Summary:  Don Vandergriff looks at the significance of the Wikileaks documents about the Af-Pak War, borrowing the title from the Guardian article.

It is not as if the disaster described below, in the Afghan war logs released by Wikileaks to the Guardian, the New York Times , and der Spiegel, was not foreseeable.   For example, my close friend and mentor Chuck Spinney wrote an Op-ed for Defense Week in April 2001 “What Revolution in Military Affairs?”, well before we began the wars in Afghanistan and Iraq.  

I also told comrades about the disasters that would await us if we tried to occupy and convert Afghanistan into a democracy (trillions and years later, still no progress), and later when we invaded Iraq (and I describe in my 2002 book Path to Victory: America’s Army and the Revolution in Human Affairs (Presidio Press)) regarding the failure of occupations by foreign armies. I prescribe to the doctrine of 3-3-3, described by William S. Lind in “An Operational Doctrine for Intervention“, Parameters, Summer 1995.
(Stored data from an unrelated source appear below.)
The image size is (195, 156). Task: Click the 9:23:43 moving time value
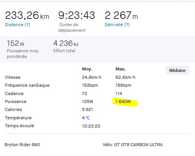click(x=76, y=16)
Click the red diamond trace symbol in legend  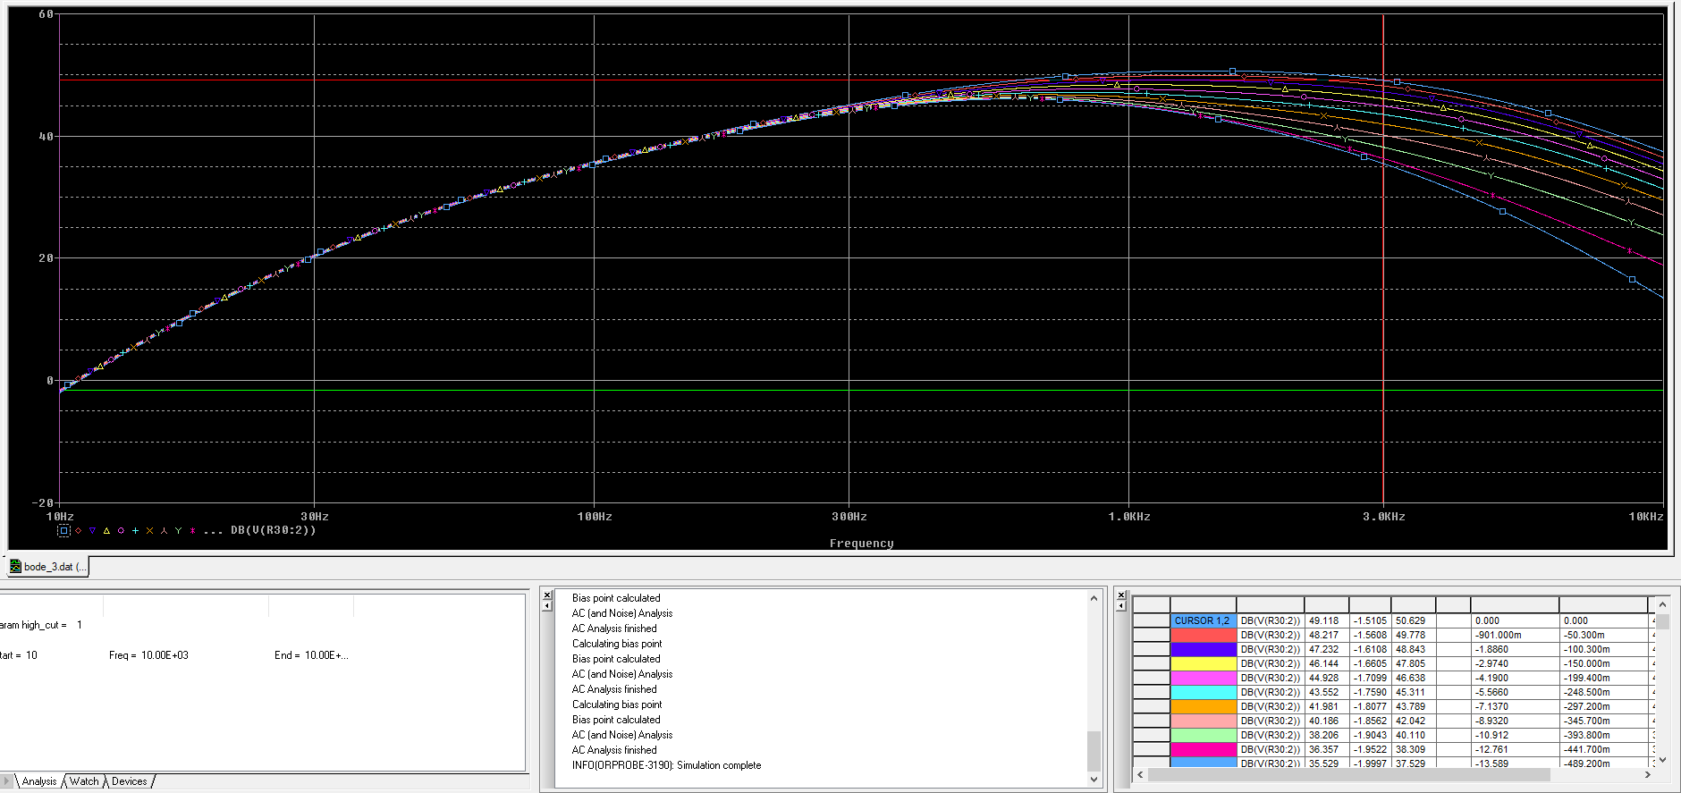(78, 531)
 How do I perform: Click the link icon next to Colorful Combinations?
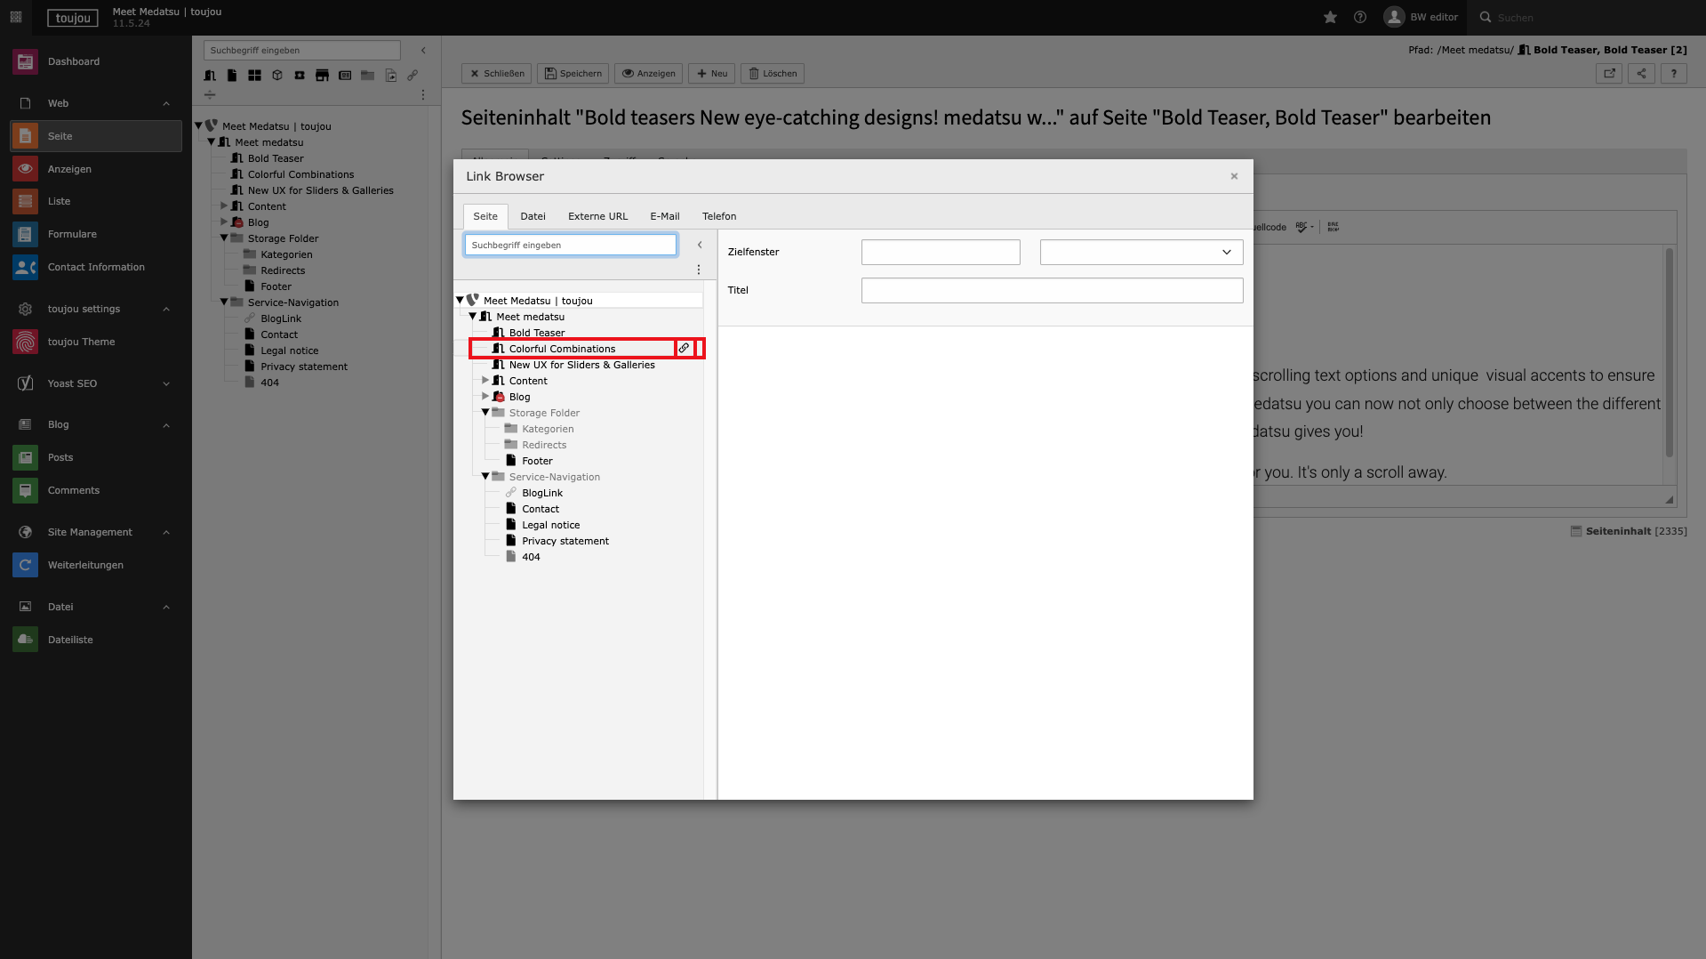[x=684, y=349]
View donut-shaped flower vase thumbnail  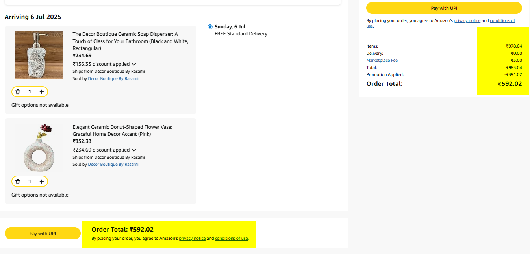click(39, 148)
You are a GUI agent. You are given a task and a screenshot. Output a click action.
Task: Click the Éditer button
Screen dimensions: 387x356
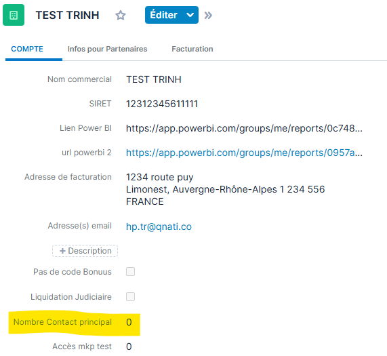pyautogui.click(x=164, y=15)
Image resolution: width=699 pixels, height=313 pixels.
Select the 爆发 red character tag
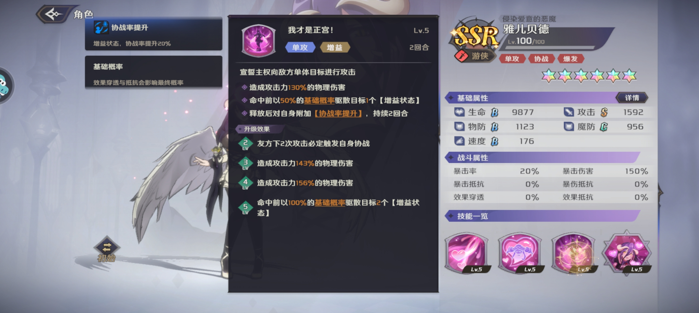[x=570, y=59]
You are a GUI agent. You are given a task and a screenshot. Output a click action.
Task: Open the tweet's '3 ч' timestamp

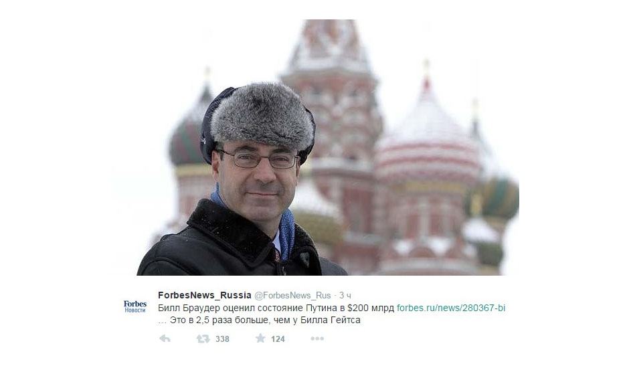(x=345, y=296)
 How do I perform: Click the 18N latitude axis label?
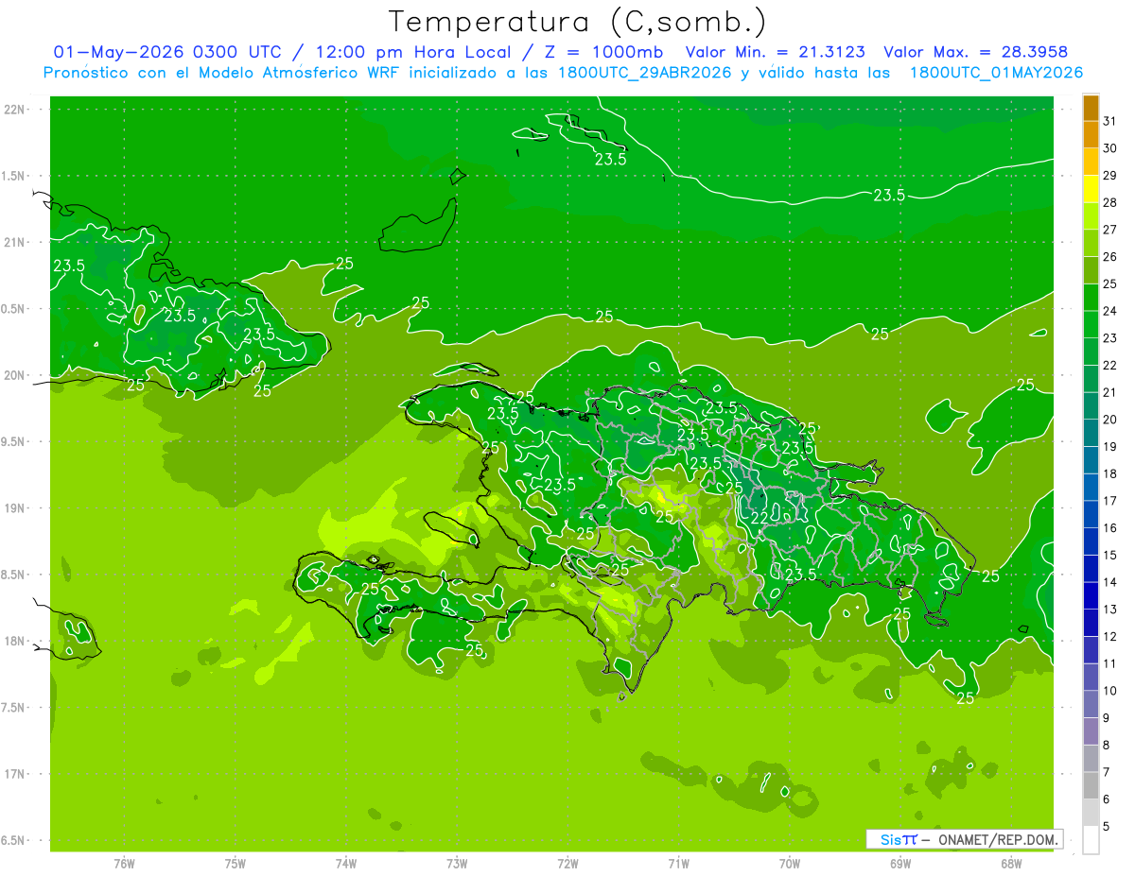pyautogui.click(x=15, y=641)
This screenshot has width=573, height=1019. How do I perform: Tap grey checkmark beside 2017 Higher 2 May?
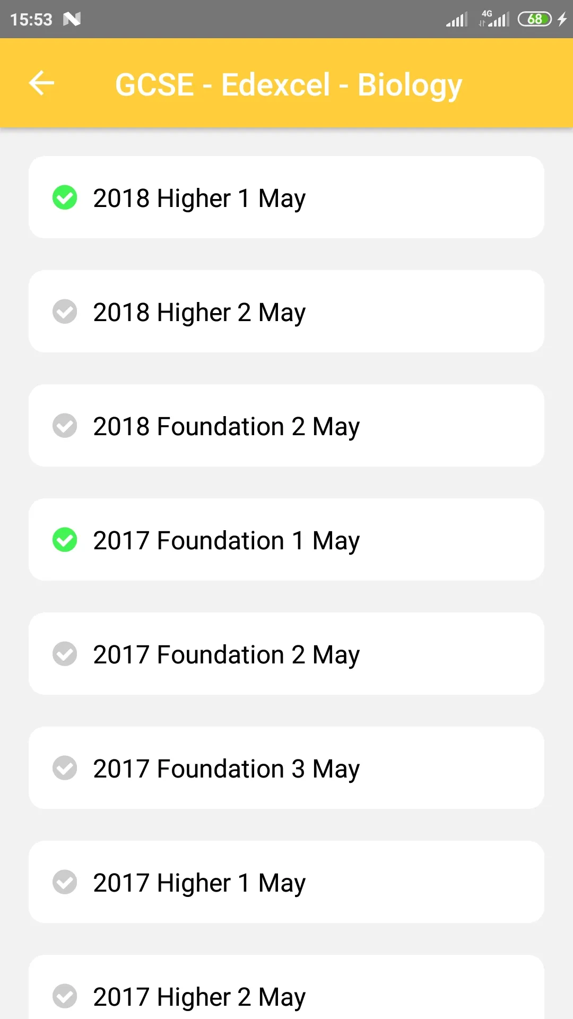(65, 996)
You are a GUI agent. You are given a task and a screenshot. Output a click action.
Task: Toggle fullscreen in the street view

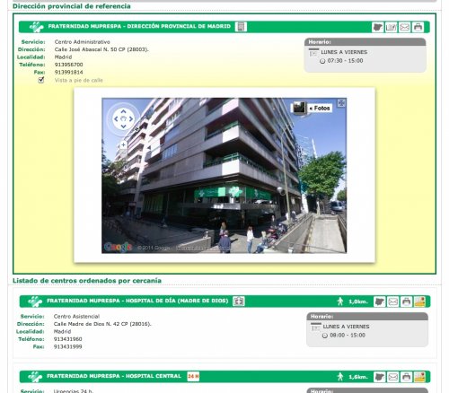pos(341,103)
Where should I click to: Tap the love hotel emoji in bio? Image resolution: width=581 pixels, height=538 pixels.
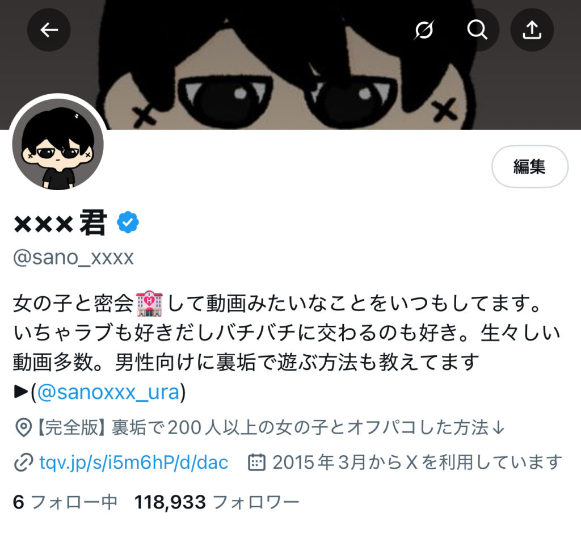coord(149,304)
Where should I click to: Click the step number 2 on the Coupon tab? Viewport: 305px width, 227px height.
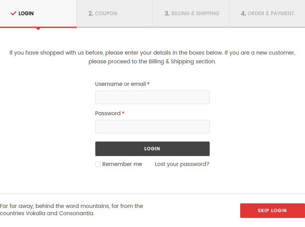click(x=91, y=13)
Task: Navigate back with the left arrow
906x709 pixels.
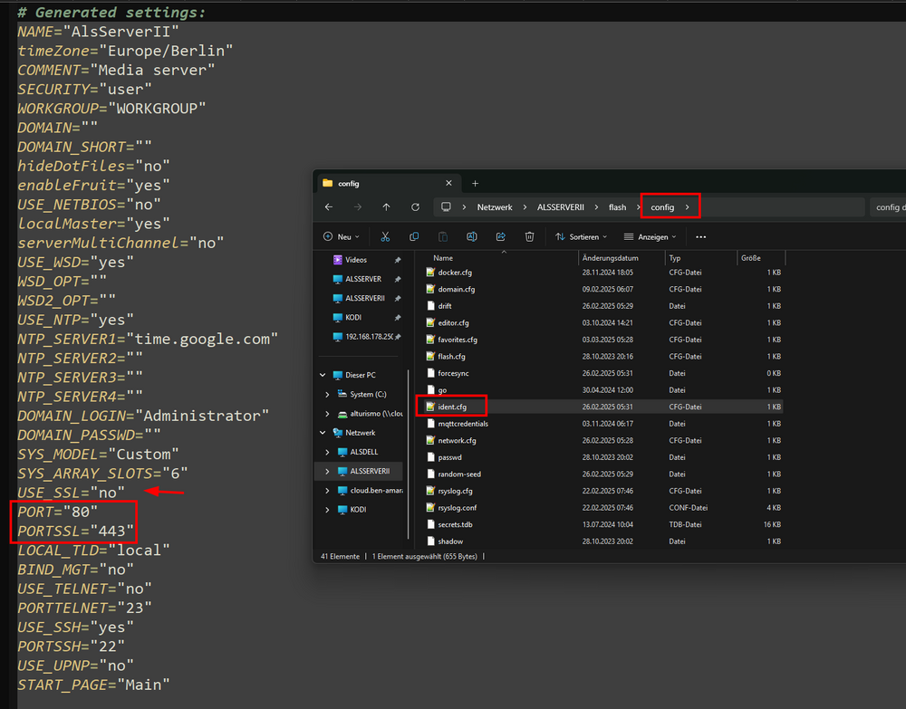Action: click(329, 207)
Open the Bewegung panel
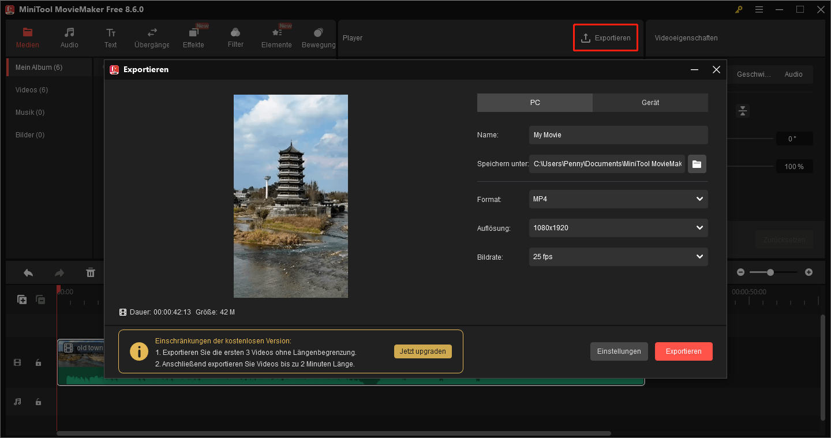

And I was hardly alone or invisible.  Readers familiar with the work of reformers Colonel John Boyd, Pierre Sprey, Colonel James Burton, Colonel Mike Wylie, Colonel GI Wilson, Colonel Bob Dilger, Bill Lind and Tom Christie, among others, will know that they have been highly visible canaries in the high-tech coal mine since the late 1960s.  For those unfamiliar with their critical analyses, I refer you to  James Fallows’ National Defense (Random House 1981), and Robert Coram’s Boyd: The Fighter Pilot Who Changed the Art of War (Little Brown, 2002), or The Winds of Reform, Time (7 March 1983).